Intrigued, I gave it a go. After downloading the mybraFit™ app, I put in my height and weight. Then, it recommended me to wear certain things like leggings, put my hair in a low ponytail, remove shoes, and then wear an unlined underwire bra. (I had to dig deep into my top drawer for a non-sports bra. I finally found a dilapidated bra that a lingerie brand sent to me years ago). I propped the phone on my radiator, and then the app scanned me, Gattaca-style in a cone-shaped light outline that reminded me of a spotlight glaring down from a spaceship. At one point, I put my hands up in a surrender position and did a slow rotation. After the body scan portion is done, there are a series of questions such as tissue type (soft, semi-firm, firm), shoulder slope (average slope, extreme slope), and breast type (round, shallow top/full bottom, East/West, Pendulous, and uneven). The whole process took about five minutes, and then I submitted my results.

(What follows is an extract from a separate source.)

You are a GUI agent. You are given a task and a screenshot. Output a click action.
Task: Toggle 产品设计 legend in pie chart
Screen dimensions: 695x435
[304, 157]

I spoke to Miryha Fantegrossi, who is the VP of Design and Merchandise at Wacoal and a bra whisperer, about the process. For almost 20 years, she’s been in the buxom world of breasts. She began interning at Ralph Lauren Intimates her freshman year of college, then went onto Hanes, Jockey, and then finally Wacoal. Fantegrossi prides Wacoal on its precise fitting and attention to detail, all of which is usually done in person. Two years ago, Fantegrossi began to see a shift in bra trends: more people were relying on online resources for fit information rather than going to a brick-and-mortar source. Typically, those online disruptors would use quizzes to determine cup size but as Fantegrossi notes, that would be “dependent on the consumer knowing her current size. In addition, not everyone knows how to take self-measurements with a tape measure, or like me, is simply too lazy to go through the process.” Fantegrossi wanted to make the process as seamless as possible. “I really wanted to develop something that took all of the ownership and responsibility away from the user or the consumer and deliver something that all she had to do was interact with it, but she didn’t have to work,” she says. “It’s our job to fit her. I just had to figure out how we could fit her virtually.”

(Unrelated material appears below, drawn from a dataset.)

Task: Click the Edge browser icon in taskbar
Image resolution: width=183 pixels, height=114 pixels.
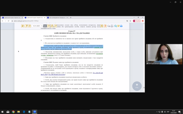Action: pyautogui.click(x=24, y=112)
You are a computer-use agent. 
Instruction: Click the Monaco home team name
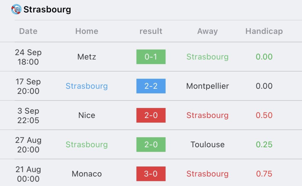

To develop the product, Fantegrossi tapped the tech company Sizer, which specializes in “image capturing” and translates the image into a negative and then converts the image into a three-dimensional form. Here, Wacoal’s mybraFit™ app uses an algorithm that highlights things like shoulder silhouette to other body measures. “We spent about nine months developing all-new size charts and an algorithm that takes into account a lot of these rules that we do when we’re in a fitting, like if her band is like this and her breasts are bigger than this, then you want to take one inch off here and you want to add a cup,” says Fantegrossi. “Traditional bra sizing uses a two-dimensional matrix to measure a three-dimensional body, our size algorithm uses a three-dimensional calculation to determine the proper fit of a three-dimensional body.” Currently, the technology that mybraFit™ and Sizer have developed together has its own patent pending.

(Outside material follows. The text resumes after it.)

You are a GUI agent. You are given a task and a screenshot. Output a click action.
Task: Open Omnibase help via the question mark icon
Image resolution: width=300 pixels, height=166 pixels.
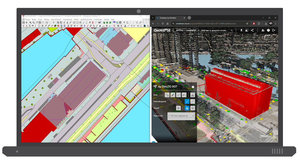(268, 30)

So far, according to Wacoal, there is a 3 out of 4 person accuracy rate using the app, though it is 300 % more accurate than any other similar technology that currently exists. During the pandemic, Fantegrossi and her team tested the technology on 500 different women of all different ages and sizes, including her own mother’s friends. As for me? Turns out, I was not an A cup, but a B cup. I tried on the bra that Wacoal sent me and it fit, well, perfectly. No suffocation or squashing. Maybe I’m a convert after all.